Diego Rivera’s The Rivals (1931), also at Ringing Point

In later years, the Rockefellers built three additional homes. The first of these, on the Caribbean Island of St. Barts, was designed by David’s cousin, Nelson Aldrich, and sold in the 1980s. Ringing Point in Seal Harbor, Maine — the favourite summer place for the Rockefeller family since the early 1900s — was also designed by Nelson Aldrich, in tandem with Peggy, in 1972. A multi-level cottage, it fitted beautifully into the landscape and featured a large, high-ceilinged living room that provided views of the Atlantic Ocean and the small islands surrounding Mt. Desert Island.

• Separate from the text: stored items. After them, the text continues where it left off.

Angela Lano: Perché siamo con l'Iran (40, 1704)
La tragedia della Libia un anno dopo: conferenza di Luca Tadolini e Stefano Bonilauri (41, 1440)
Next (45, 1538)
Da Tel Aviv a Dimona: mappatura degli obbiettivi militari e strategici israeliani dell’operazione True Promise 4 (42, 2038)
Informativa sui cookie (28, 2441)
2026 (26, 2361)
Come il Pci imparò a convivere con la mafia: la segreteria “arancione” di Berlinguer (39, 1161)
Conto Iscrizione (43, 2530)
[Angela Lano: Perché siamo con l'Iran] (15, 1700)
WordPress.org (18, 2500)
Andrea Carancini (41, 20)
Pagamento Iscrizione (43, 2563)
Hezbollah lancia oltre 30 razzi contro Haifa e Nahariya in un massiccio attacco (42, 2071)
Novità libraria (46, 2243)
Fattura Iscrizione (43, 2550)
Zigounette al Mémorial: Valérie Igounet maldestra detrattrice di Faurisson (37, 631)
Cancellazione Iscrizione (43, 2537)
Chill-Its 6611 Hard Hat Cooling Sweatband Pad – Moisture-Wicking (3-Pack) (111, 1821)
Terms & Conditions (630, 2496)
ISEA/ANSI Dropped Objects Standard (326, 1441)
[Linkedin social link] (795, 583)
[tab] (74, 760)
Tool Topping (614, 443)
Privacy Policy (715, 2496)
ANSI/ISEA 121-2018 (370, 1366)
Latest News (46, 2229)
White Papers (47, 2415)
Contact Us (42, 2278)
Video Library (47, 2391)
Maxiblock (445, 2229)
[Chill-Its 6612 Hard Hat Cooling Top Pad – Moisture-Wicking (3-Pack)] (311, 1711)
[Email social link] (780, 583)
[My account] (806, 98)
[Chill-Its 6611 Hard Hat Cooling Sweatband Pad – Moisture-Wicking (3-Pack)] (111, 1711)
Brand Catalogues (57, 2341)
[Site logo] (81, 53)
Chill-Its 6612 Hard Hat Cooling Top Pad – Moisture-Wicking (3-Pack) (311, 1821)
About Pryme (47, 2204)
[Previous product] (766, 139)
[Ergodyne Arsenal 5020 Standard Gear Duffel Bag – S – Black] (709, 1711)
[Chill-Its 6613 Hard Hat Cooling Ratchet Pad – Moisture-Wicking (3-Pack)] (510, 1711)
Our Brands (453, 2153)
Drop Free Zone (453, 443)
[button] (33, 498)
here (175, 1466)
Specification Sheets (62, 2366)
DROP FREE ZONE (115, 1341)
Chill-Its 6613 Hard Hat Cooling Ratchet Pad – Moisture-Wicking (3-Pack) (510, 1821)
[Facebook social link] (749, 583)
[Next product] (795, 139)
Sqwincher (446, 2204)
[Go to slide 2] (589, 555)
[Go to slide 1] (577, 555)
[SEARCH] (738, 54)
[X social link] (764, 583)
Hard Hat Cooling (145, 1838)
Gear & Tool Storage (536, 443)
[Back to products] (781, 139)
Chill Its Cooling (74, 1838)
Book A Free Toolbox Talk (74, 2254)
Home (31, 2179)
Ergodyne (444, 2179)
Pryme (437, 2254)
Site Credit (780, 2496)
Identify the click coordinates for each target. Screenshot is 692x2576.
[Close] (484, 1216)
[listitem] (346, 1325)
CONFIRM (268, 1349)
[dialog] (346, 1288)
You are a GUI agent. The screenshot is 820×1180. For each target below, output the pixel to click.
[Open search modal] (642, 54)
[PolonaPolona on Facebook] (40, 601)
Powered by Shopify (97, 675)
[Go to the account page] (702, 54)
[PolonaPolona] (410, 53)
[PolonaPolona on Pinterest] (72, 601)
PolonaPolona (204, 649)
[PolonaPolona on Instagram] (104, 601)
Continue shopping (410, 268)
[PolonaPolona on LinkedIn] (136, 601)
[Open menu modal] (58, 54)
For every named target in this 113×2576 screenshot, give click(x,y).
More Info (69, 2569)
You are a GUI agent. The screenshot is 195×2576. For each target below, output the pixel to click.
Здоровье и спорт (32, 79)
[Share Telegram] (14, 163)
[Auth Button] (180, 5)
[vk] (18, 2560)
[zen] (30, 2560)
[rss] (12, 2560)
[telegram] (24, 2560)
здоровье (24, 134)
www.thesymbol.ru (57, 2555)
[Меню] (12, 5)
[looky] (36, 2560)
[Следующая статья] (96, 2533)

A molded and gilt-copper Massasoit Indian weathervane displayed on the mantel at Four Winds in Columbia County, New York

A molded and gilt-copper Massasoit Indian weathervane displayed on the mantel at Four Winds in Columbia County, New York

Finally, as Peggy Rockefeller’s interest in farming and cattle-raising grew in the 1970s and 1980s, the Rockefellers worked with Edward Larrabee Barnes to create a Norman-style farmstead in Columbia County, New York. The most intriguing feature of ‘Four Winds’ was a tall silo containing bedrooms and a small, elegant library.

Peggy and David Rockefeller, drawing on the examples provided by their parents and their own experiences, created a superb architectural legacy of their own.